Michael Mandiberg, Professor of Media Culture at the College of Staten Island, is in the midst of a unique investigation into stock photo images, which we see every day in ads and other media.

Their project, Taking Stock, used artificial intelligence (AI) to analyze 130 million stock images to create not only new works of art, but also to gain an understanding of characteristics that these images have in common. The results are a series of fascinating images and videos.

Explaining their motivation for undertaking this project, Mandiberg said, “AI tools that create images and text, like chatbots, have gained a lot of attention by figuring out patterns in huge amounts of data. News reports often talk about how this data can be biased, but we don’t fully understand how big or important the biases in the data are. People know the data isn’t perfect, but no one has explained exactly what those biases look like. I wanted to see what I could learn by looking at the actual data using both creative and analytic approaches.”

Methodology and Findings

Mandiberg’s methodology involved creating a program that downloaded every image of an individual person from a wide variety of stock photo Websites—from large sites like Shutterstock through smaller collections like Afripics. The process that they employed is referred to as “scraping.” In all, Mandiberg collected 130 million pictures.

As one would imagine, performing an analysis of that many images can be a daunting task, but Mandiberg was up to the challenge. “I started by writing code with AI and machine learning tools to check if an image had a face, where the face was, and which way it was looking,” they explained. “I focused on five million images where the face was looking straight at the camera. I also studied the position and gestures of the person’s hands.”

Mandiberg also looked at metadata, such as keywords, gender, ethnicity, age, and location, with which photographers tag their images. They then used an AI tool to sort the images according to similar keywords and identify common topics and themes. “I used an AI tool to group images by similar keywords and find topics or themes. As a result, the program created 64 topics, which were each named after the first three keywords in each group.”
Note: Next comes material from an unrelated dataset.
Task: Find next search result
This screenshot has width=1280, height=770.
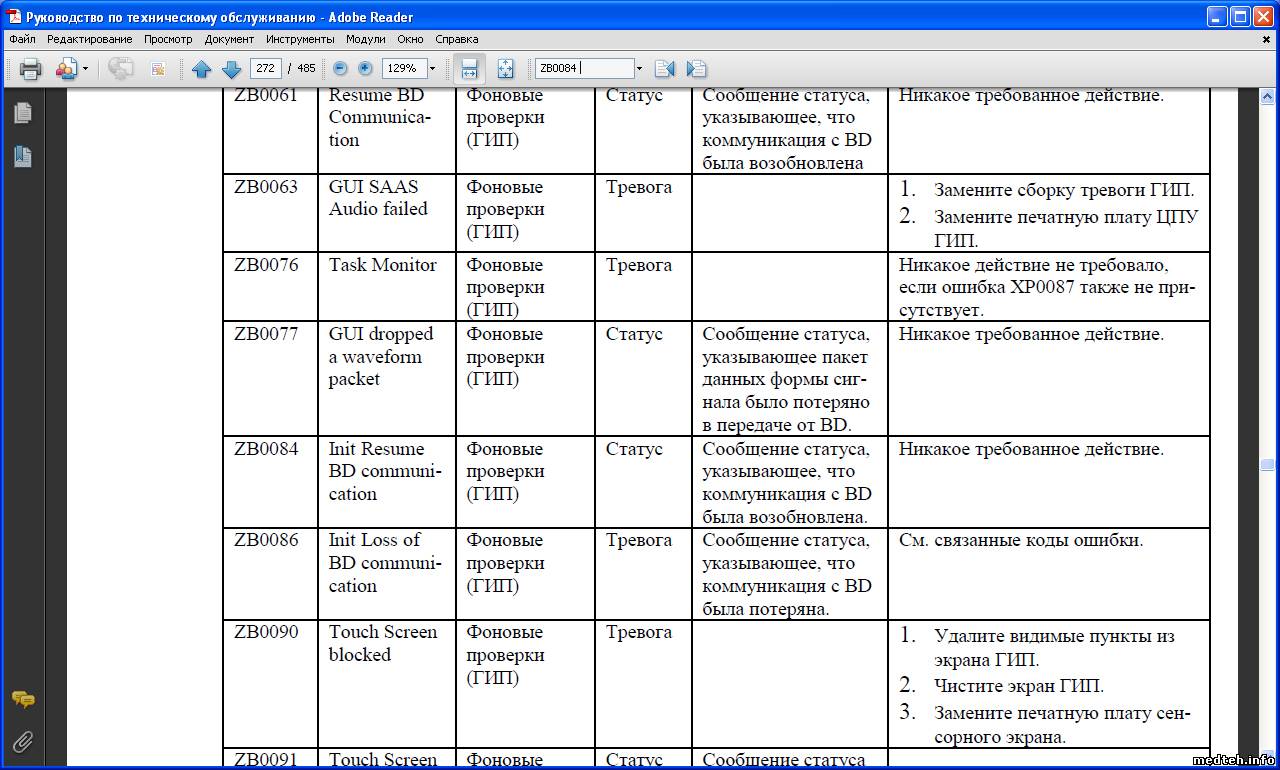Action: tap(697, 69)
They noted that “The largest group was about clothing, like ‘shirt, clothes, jeans’. The second largest was ‘business, corporate, executive’, which was expected. But the third largest surprised me: ‘finger, gesture, point.’ These are images of people pointing at blank spaces or holding empty phones, which is an unusual gesture that AI is mistakenly learning we do all the time.”

During the process, Mandiberg had some other discoveries, which shed light on commonalities among the images. “Some of what I found wasn’t surprising: most of the images show young white people smiling happily. But other things stood out: about two-thirds of the images are of women, while only one-third are men. I wasn’t surprised that most of the images come from North American and European photographers. But I was surprised to learn most of these were made in Eastern European countries that used to be part of the Soviet Union. Ukraine and Russia alone each created more than twice as many images as the United States. These countries have predominantly white populations, and their images reflect that. Less than 10% of the images from these countries include ethnicities other than white/Caucasian/European.”
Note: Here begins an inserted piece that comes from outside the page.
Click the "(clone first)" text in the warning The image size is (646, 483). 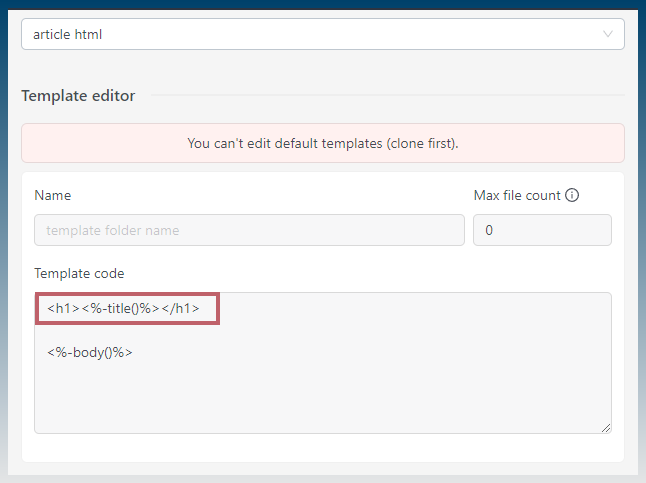click(x=422, y=143)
Creating New Images and Videos

“To make the prints for Taking Stock,” Mandiberg stated, “the code selects images from one of the themes (like “finger, gesture, point”). It picks images where the person is looking forward, their right hand is near their mouth in a pointing gesture, and their left hand isn’t visible. From thousands of images, the code combines the 64 images that are the most similar in the group.

When analyzing faces, I used face recognition code to calculate a unique ‘face signature’ for each person. To create the videos, the code looks at body poses and gestures and chooses each image based on how similar the faces are. It finds multiple images of the same person or someone who looks very similar. This creates a smooth transition between the fast-moving images.”

Each set of 64 images produces what Mandiberg calls a “ghostly image of a person from the waist up that represents the much larger cluster, but if you look closely, you can see halos of each person from the individual layers, as well as their watermarks and square edges. The image is sharp around the nose, mouth, and eyes but gets blurry toward the edges. This is a blur unlike any I have seen before. It is a statistical blur that visualizes how probability impacts the process of generating AI images.” 

These images will contain a variety of gender presentations, depending on the gender breakdown within each topic. “The ‘fashion, beautiful, pose’ image has traces of lipstick and tumbling long hair,” they explained, “while the ‘business, corporate, executive’ image has short hair, the traces of a moustache, and the clear contours of a business suit and tie. Most images, however, show varying degrees of androgyny.”

What does Mandiberg hope the viewing public will get from these works? “I hope the average viewer will gain an understanding of the hidden patterns in the images that shape our visual culture, and how AI learns and then replicates these patterns. This understanding may be an emotional one, in response to the visual images, or it may be more analytic. Both lead to different forms of understanding.”

Looking to the Future

As Taking Stock has already received press attention in Brooklyn Rail, as well as noteworthy exposure, last fall, at the Paris Photo fair, Mandiberg commented that they now face the monumental task of analyzing all of the project’s data. They also reported that in May, a Swiss museum will feature the project in an exhibition, and in an essay in the accompanying catalog.